* **Directions**
As you write out the lines from the one containing "You are a GUI" through the last line of the records, keep them exact and leave out pictures.

Collected data entries
'''
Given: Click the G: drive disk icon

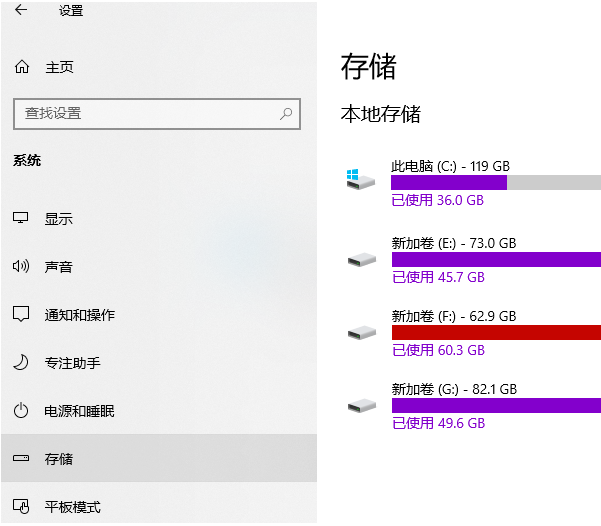Looking at the screenshot, I should (x=361, y=405).
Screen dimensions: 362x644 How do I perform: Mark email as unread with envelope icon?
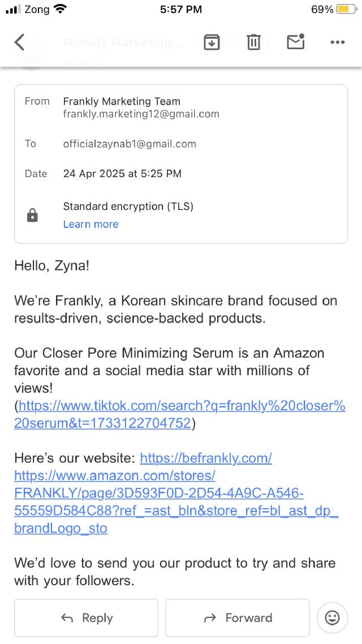[x=295, y=41]
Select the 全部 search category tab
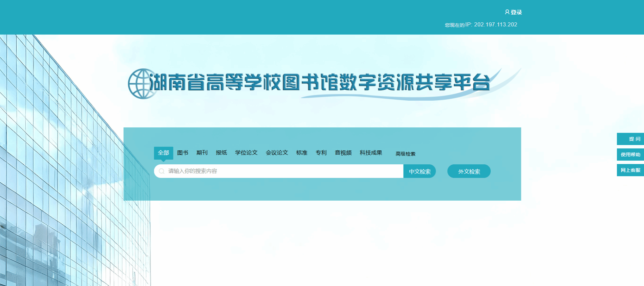Screen dimensions: 644x286 164,153
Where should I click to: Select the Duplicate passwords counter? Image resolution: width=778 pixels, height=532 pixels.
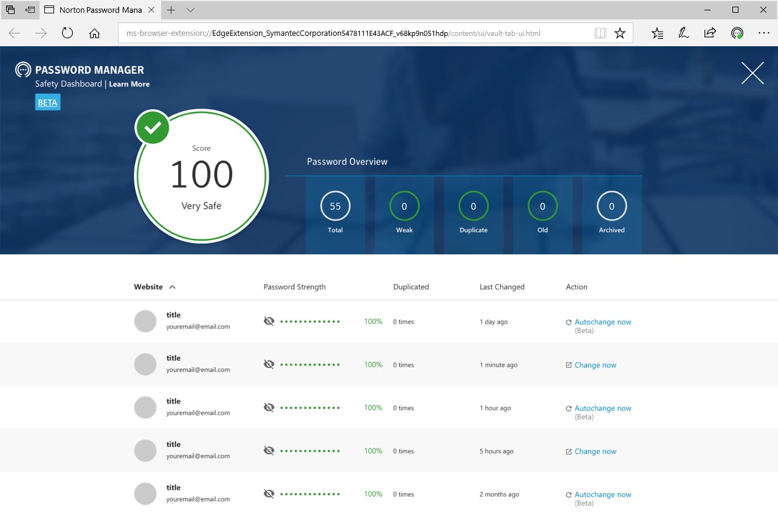[x=473, y=206]
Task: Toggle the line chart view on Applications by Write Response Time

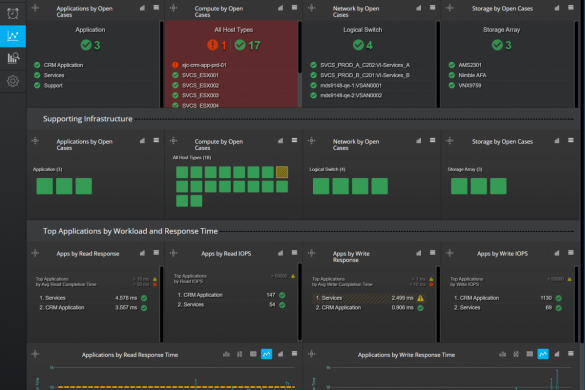Action: tap(543, 354)
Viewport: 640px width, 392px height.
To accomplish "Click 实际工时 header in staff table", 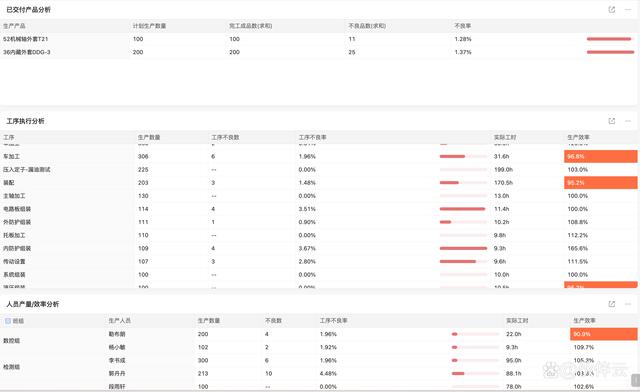I will coord(517,321).
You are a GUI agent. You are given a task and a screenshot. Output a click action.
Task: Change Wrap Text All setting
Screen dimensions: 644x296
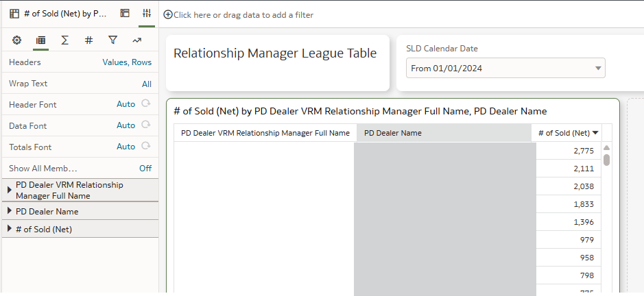pos(147,84)
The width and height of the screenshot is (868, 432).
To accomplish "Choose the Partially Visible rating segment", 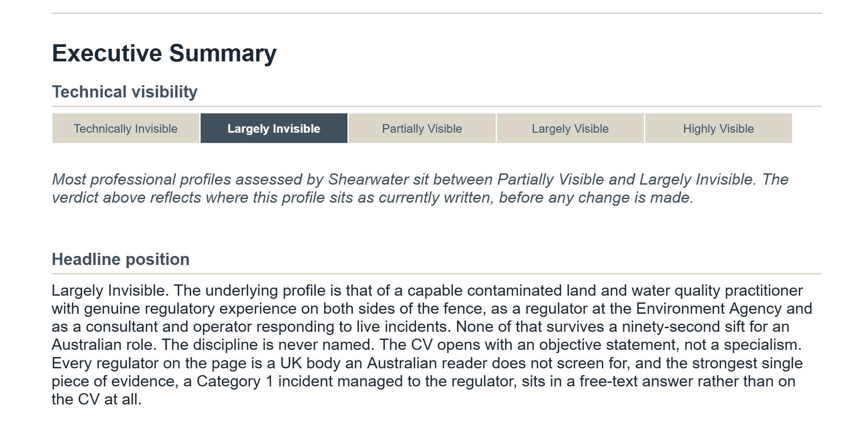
'''
* **Task result**
You are a GUI agent. You are given a task and a screenshot. Output a click action.
Task: Change Wrap Text All setting
Screen dimensions: 644x296
pos(147,84)
The width and height of the screenshot is (868, 432).
To accomplish "Choose the Partially Visible rating segment", 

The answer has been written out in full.